▶ **WRITTEN REQUEST**
Rewrite only the lines that begin with the one containing "This screenshot has width=1936, height=1239." and end with the one containing "Action: click(547, 301)", both included. Keep the requests unchanged and increase every coordinate in the answers by 79.

## Start

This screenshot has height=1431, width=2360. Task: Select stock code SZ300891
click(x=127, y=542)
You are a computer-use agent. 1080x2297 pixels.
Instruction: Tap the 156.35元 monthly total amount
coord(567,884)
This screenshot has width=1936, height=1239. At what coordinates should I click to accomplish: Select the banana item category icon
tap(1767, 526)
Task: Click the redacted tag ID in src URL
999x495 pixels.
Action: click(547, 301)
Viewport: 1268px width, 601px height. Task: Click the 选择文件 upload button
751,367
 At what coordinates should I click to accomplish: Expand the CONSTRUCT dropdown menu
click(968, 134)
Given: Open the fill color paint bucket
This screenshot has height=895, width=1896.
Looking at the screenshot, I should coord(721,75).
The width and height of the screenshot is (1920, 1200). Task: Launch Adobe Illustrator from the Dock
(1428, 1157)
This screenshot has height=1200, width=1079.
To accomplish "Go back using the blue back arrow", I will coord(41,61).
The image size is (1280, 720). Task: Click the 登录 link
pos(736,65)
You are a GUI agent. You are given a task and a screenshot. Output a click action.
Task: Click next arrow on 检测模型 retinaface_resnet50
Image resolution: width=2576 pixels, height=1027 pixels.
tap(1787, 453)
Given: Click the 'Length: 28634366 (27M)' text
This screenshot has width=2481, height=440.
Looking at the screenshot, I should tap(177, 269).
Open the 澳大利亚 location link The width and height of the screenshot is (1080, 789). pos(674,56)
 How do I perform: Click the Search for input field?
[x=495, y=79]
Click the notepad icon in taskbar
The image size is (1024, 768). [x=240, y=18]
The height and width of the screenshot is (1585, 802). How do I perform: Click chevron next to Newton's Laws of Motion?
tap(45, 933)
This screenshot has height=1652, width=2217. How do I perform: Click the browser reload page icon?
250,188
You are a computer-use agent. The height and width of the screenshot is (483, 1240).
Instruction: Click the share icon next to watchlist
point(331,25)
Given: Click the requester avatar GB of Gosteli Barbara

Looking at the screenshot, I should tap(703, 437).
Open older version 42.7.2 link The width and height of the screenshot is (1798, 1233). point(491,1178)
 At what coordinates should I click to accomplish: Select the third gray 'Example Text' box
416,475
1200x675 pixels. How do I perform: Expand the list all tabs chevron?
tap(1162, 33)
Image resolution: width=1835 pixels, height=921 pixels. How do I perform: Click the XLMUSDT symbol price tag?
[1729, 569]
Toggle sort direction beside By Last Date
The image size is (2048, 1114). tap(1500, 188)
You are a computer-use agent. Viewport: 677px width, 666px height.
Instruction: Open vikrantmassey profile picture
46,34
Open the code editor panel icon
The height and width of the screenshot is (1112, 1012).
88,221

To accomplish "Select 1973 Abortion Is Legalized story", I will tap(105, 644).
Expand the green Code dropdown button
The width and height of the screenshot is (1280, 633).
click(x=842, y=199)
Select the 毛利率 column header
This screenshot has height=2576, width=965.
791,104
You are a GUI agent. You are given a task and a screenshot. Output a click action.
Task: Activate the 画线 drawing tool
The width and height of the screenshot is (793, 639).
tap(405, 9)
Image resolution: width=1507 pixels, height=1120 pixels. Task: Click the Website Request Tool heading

## End

▶ **EXERCISE SOLUTION**
This screenshot has width=1936, height=1239. At what coordinates should I click to accomplish: Select the banana item category icon
tap(1846, 605)
Task: Click the redacted tag ID in src URL
999x495 pixels.
Action: click(626, 380)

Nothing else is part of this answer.